Treats made by a small group of volunteers called Veggies have become a perennial hit, as has Vita Organic’s raw food and organic juice bar for health food fans. Children look forward to the art workshop, and there is also a drumjam for all ages and abilities. The popularity of the Vegan Festival means that it has outgrown its hall. They hope that corporate and private donations will enable them to reserve a larger venue by the 2004 event.
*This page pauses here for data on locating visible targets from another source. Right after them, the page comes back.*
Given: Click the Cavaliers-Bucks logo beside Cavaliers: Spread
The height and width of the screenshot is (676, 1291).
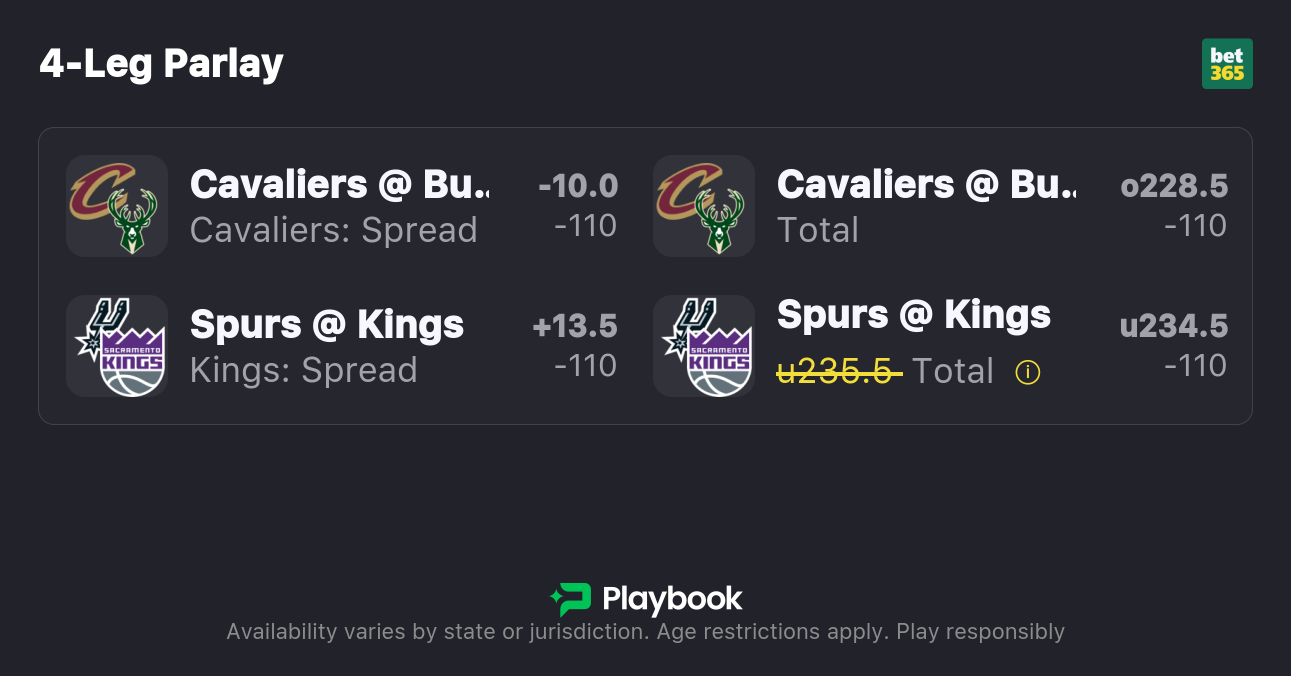Looking at the screenshot, I should [116, 206].
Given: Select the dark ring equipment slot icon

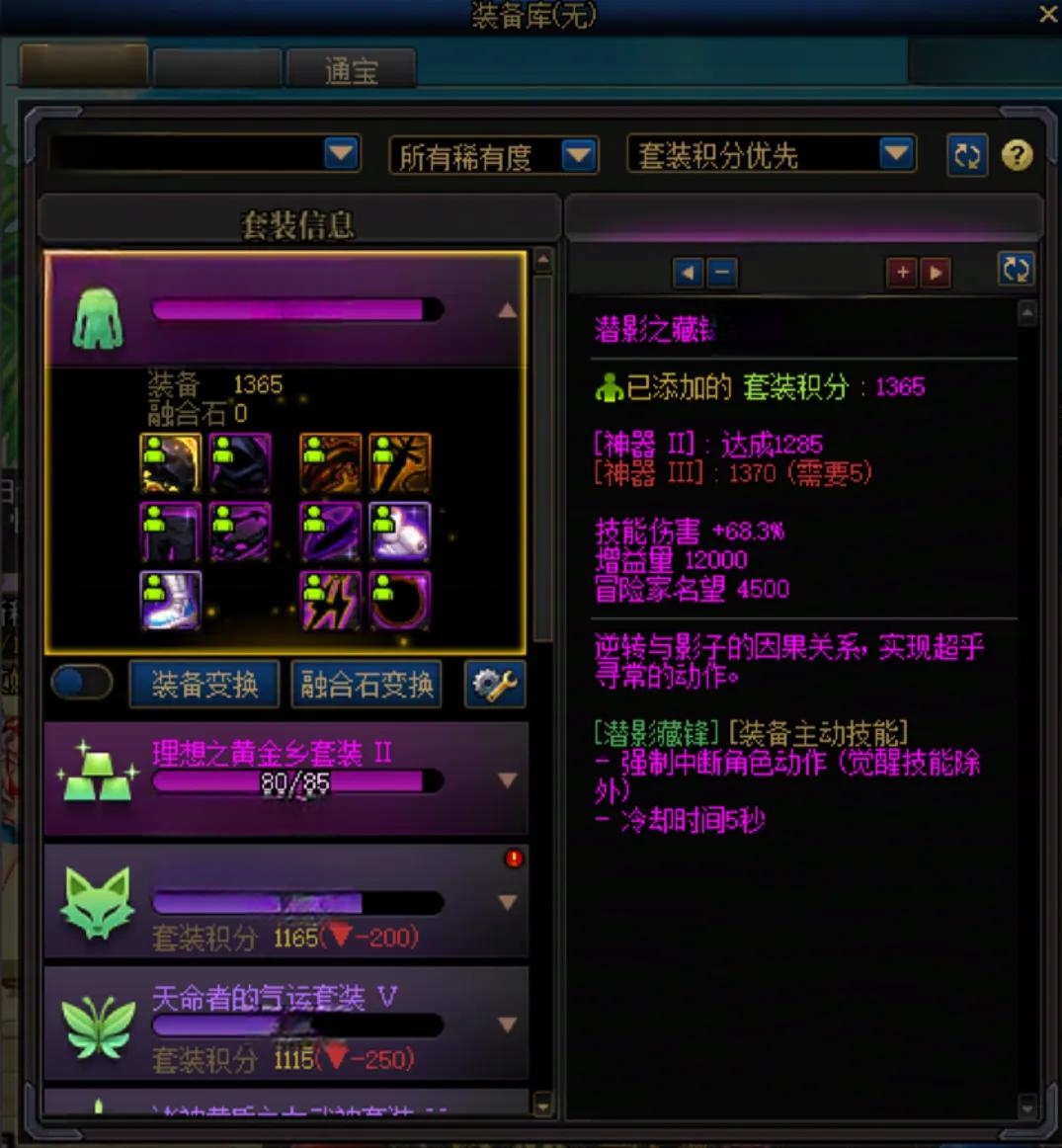Looking at the screenshot, I should pos(400,601).
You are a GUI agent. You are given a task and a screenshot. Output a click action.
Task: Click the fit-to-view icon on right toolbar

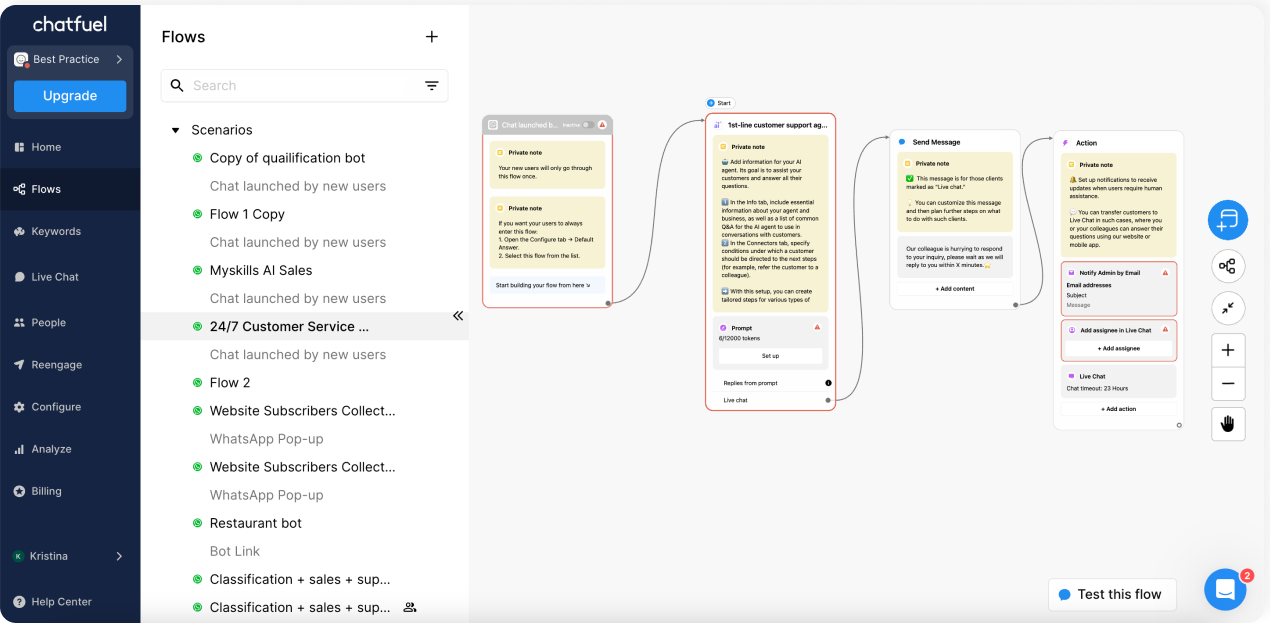pyautogui.click(x=1228, y=308)
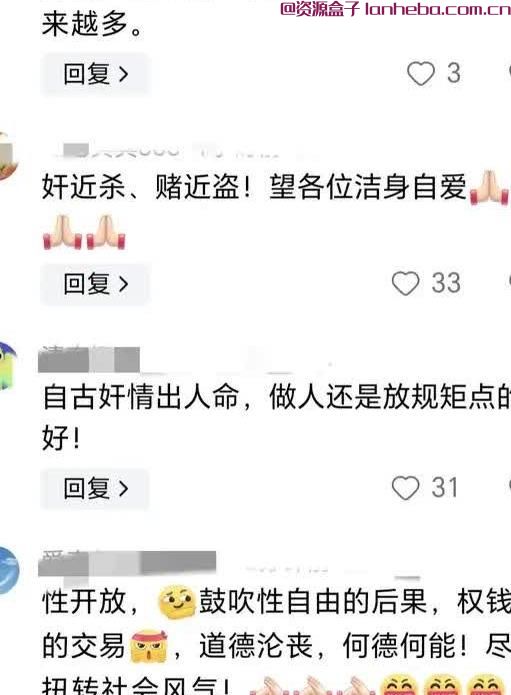Click the angry headband emoji after 的交易
The image size is (511, 695).
(149, 646)
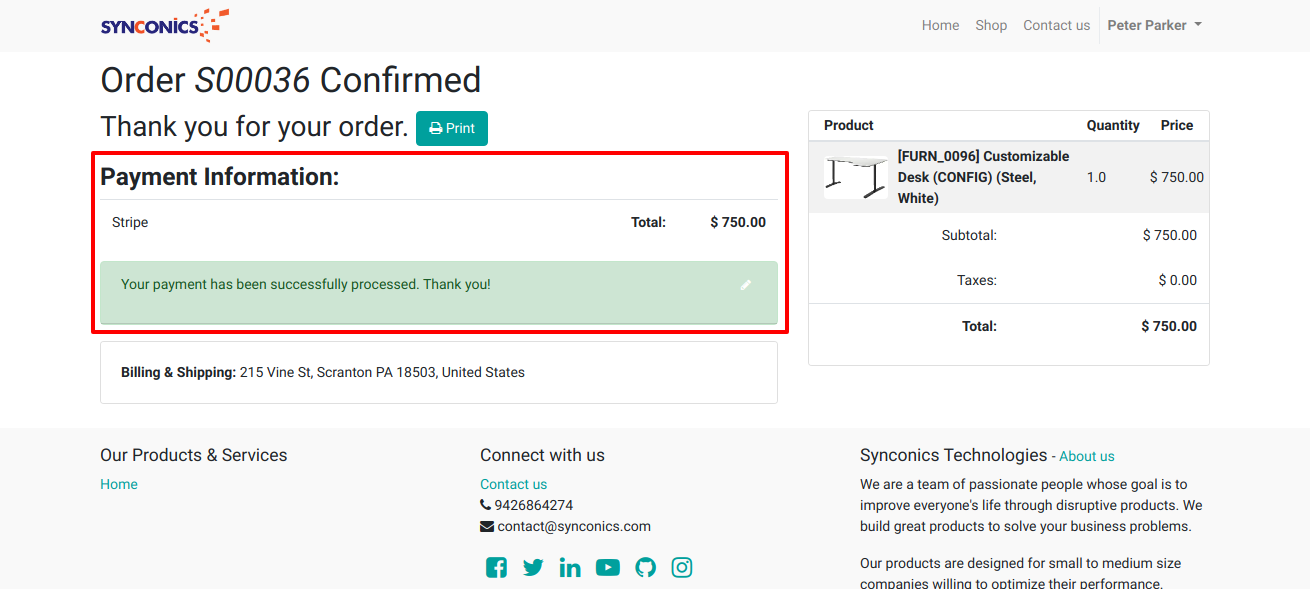
Task: Open Facebook social icon
Action: (496, 568)
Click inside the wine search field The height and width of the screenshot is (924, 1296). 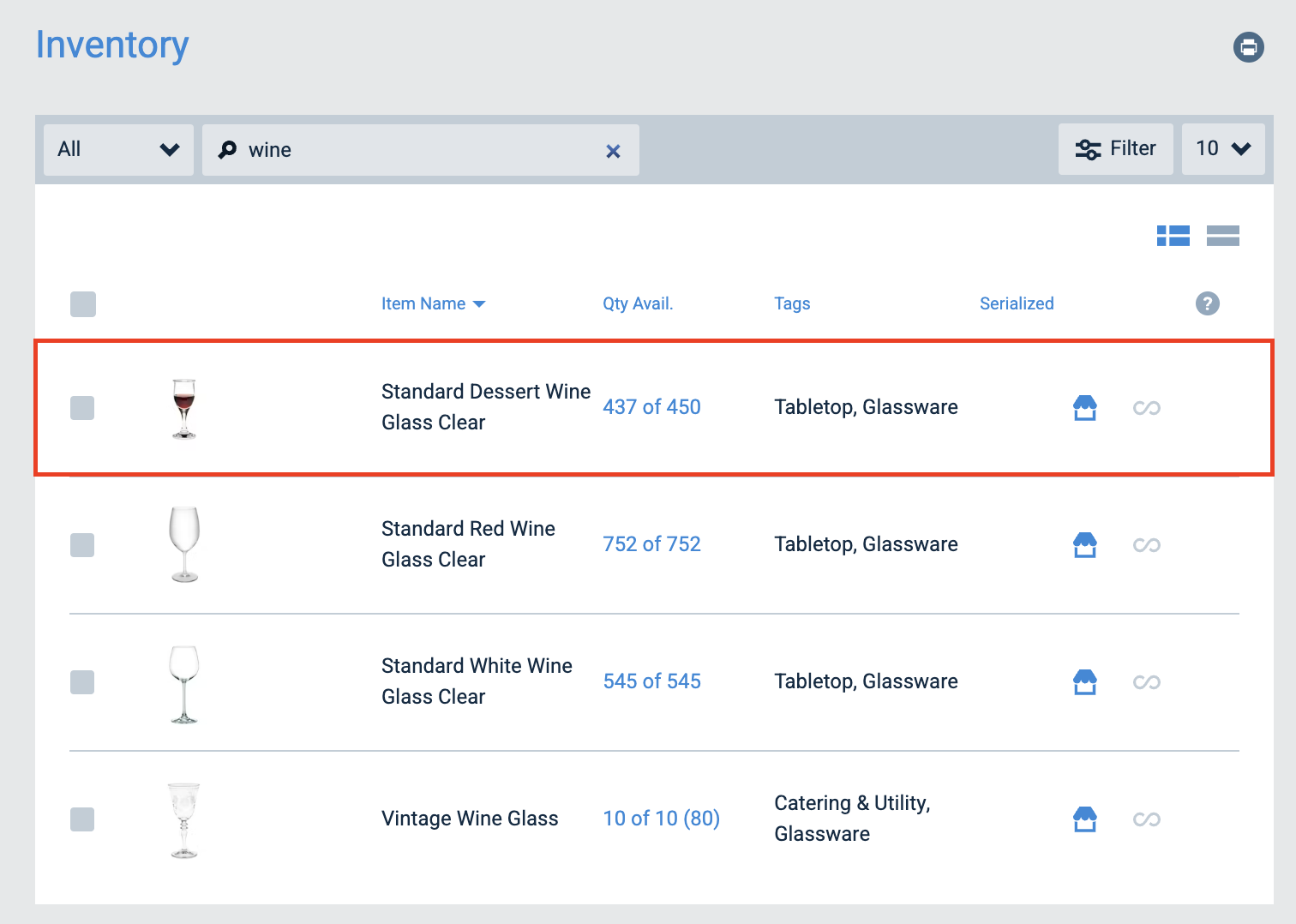click(x=386, y=150)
The Vegan Festival has inspired smaller vegan events, including a fair hosted by the grassroots group Realfood Campaign. The Realfood fair attracted about 300 people — and the attention of the BBC — with a remarkable ten-dish Chinese buffet, as well as a variety of Italian, Mexican, Greek, and Indian foods. Also available was a wide range of vegan meat, dairy and fish substitutes, salads, pâtés and dips. Soy milkshakes proved quite popular, as did the eight varieties of cakes and an impressive selection of chocolates. Organizers described the day as an encouraging time when meat eaters and vegetarians, including aspiring vegans, come into the hall to get information and sample the exciting array of edibles, and encounter a positive feeling generated by the crowd of people becoming educated and inspired by the benefits of a vegan lifestyle. One mother come into the fair with her four children, all of whom had gone vegan within a week of her decision to do so, because her conviction and compassion made perfect sense to them. One does not often see teenagers who aren’t embarrassed by parental idiosyncrasies, but these young people knew the significance of their mother’s decision, and whole-heartedly supported her. They were delighted to find themselves part of a larger community, and the youngest child seemed most pleased to be able to have “fish fingers with no dead fishes in them.”
Another entrant was the free vegan fair in November, in the city of Bristol. Non-vegetarians were, of course, warmly welcomed. Events included vegan food tastings and nutrition workshops, a talk on raw food, a presentation from an expert on cancer, a talk on animal rights, a talk on dog racing, allergy testing, a magic show and other entertainment for children, strolling magicians, poetry readings, and lessons in circus skills.
Now that their sixth national Vegan Festival has been a success, vegan pioneers Lane and Coe have built up a wealth of experience. When they first started, neither had any knowledge of organizing a large event. The message here, say Lane and Coe, is that it is entirely possible for any committed person to design and run a successful vegan fair — and inspire a trend.
Footnotes
- See Jim Motavalli, “The Case Against Meat” - E Magazine (Jan.-Feb. 2002).
- See George Monbiot, “Why vegans were right all along” - The Guardian (24 Dec. 2002).
- See George Monbiot, note 2 above; and Larry Rother, “Relentless Foe of the Amazon Jungle: Soybeans” — The New York Times (17 Sep. 2003).
- See George Monbiot, note 2 above.
- This has been noted by a number of leading scientists, including Donald Broom, Professor of Animal Welfare, Department of Clinical Veterinary Medicine, University of Cambridge.
- See George Monbiot, note 2 above.
- See “Vegan Food, Family and Festivals” by Chris Sutoris, published in Vegan Stories (Julie H. Rosenfield ed., 2002) at p. 126.